By the way, if you don't want to change your tune, someone has come up with a revised logo for you to use, which I attach.
Military Intelligence: 'The Rosh HaShannah attack was a myth invented by Haredi media. We know nothing about it'
A tweet from Haredi reporter Yaakov Rivlin.
בכיר באמ"ן בפני ועדת חו"ב: תוכנית החמאס לפרוץ בראש השנה מעשר מנהרות לשטח ישראל- אגדה שרצה בתקשורת החרדית. לנו אין כל מידע על זה.
— יעקב ריבלין (@arivlin1) July 30, 2014
Translation: Senior office in Military Intelligence before [Knesset] Foreign Affairs and Defense Committee: The Hamas program to infiltrate into Israel on Rosh HaShannah via ten tunnels is a tale that is running around the Haredi media. We known nothing about it.
Maybe this is connected to some hard questions being asked by journalist Nachum Barnea about why if the tunnels are such a danger, the government was willing to agree to a truce without touching them?
Netanyahu agreed to
the ceasefire last week, despite knowing about the tunnels and the
threat they posed. His decision, and that of the Cabinet, was made
within the sphere of legitimacy. Bennett, who voted against it because
of the tunnels, thought otherwise, but the cabinet had other
What is not legitimate is the gap between rhetoric and reality.
Netanyahu was not the first to warn about the tunnels, but he did so
halfheartedly. As prime minister he did not see the tunnels as
sufficient threat to justify military action, before and during Pillar
of Defense in 2012, and before and during Protective Edge. He chose to
take a risk. When he told Channel 2's Udi Segal that he hoped that the
problem of the tunnels could be solved politically, he knew that this
was not grounded in reality.
Netanyahu, like others in the government, was surprised by Hamas'
offensive ability, its fighting spirit and the subsequent number of
fallen soldiers. Only he can answer the question of whether prior
knowledge of the price would have prevented him from rolling into a
ground operation. It's not certain that he is able to answer such a
question - even to himself.
In summer 2010, a
discussion took place in the Southern Command - one of many - on the
issue of the tunnels. It was a fascinating discussion, precisely because
there wasn't really anything new in it. Anyone who today pleads
ignorance about the tunnels is lying to others - or to himself. For
better or for worse, everything was on the table.

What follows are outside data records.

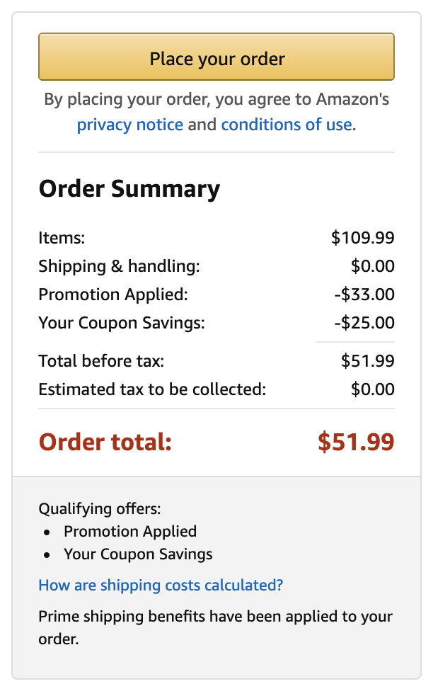Click the -$33.00 promotion discount amount
433x691 pixels.
364,295
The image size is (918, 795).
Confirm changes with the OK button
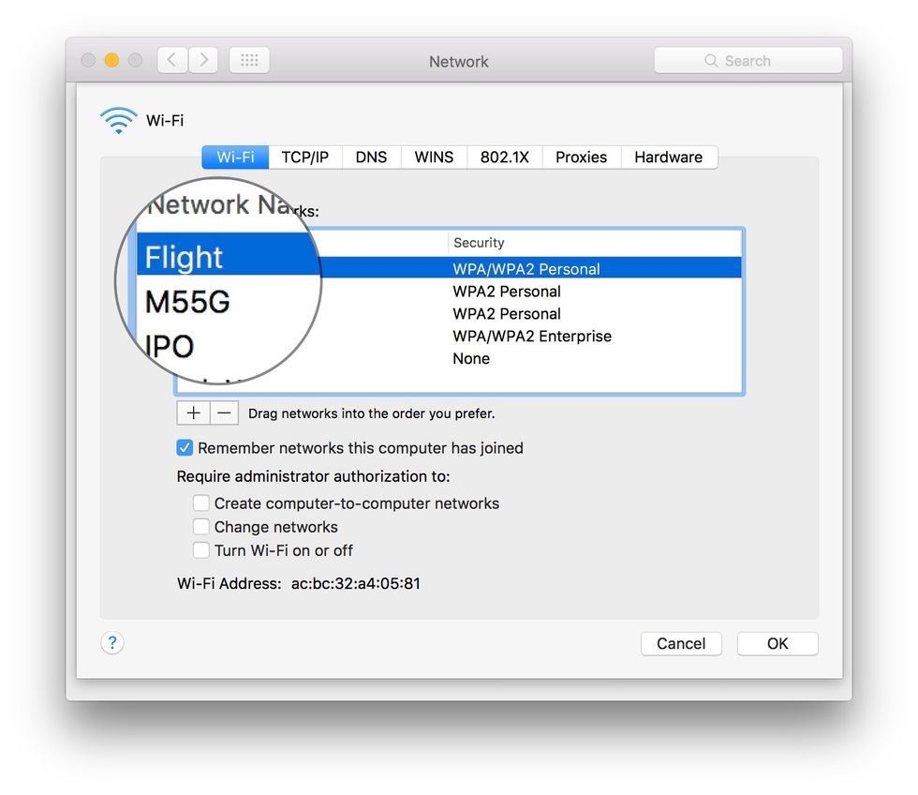(x=777, y=643)
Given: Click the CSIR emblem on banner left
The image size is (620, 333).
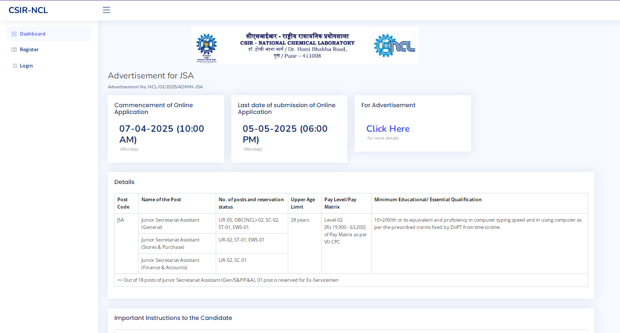Looking at the screenshot, I should [206, 47].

GOC Southern Command at the time, Yoav Galant, opened the debate.
Terrorist organizations are preparing an attack via the tunnels, he
said, high-quality attacks in real time, using extensive infrastructure
throughout the sector. Hamas had taken advantage of the calm since
Operation Cast Lead to improve its level of preparedness for terrorist
attacks, and the tunnels were an important element in their planning.
The threat, Galant said, was expected to get stronger: The length of
the tunnels was growing, the pace of work accelerating, and the ability
to hide improving. The command made great efforts to address this issue
in six areas, including defense, attack, intelligence and development of
technology. These efforts must continue.
Subterranean warfare, said the general, is a method of fighting in
which the enemy has shown operational capability and success, and
against whose abilities there is no effective solution. The use of the
tunnels is growing, a fact that demands creative solutions.
A complete solution, he concluded, would include exposure of the
digging work, accurate detection of the tunnel routes and the ability to
prevent, disrupt or wipe out the threat.
No less than seven different methods for dealing with the
tunnels were raised during the discussion. Each had a more grandiose
name than the last (there are no limits to creativity when it comes to
inventing military names) but the results were ultimately disappointing.
The Southern Command established a test site near Kerem Shalom,
including a tunnel at a depth of 10 meters. And while these efforts bore
no fruit, there was still great faith in the summer of 2010 that a
solution would be found to the problem of the tunnels.
One idea included a system of sensors to detect all digging
operations. But the system failed and the army stopped using it. Another
system of sensors above ground was supposed to detect all activity
carried out below it, but this system was not automated and required
A third invention was meant to locate tools that were being used
underground; a fourth involved drilling into the ground, inserting
poles, connecting to the water system and turning on the taps. The
monetary cost was astronomical, and ultimately prohibitive.
The fifth system was designed to monitor excavation work from the
air; the sixth aimed to reveal the route of a tunnel once it had been
discovered. And finally, the seventh system was based on "statistical"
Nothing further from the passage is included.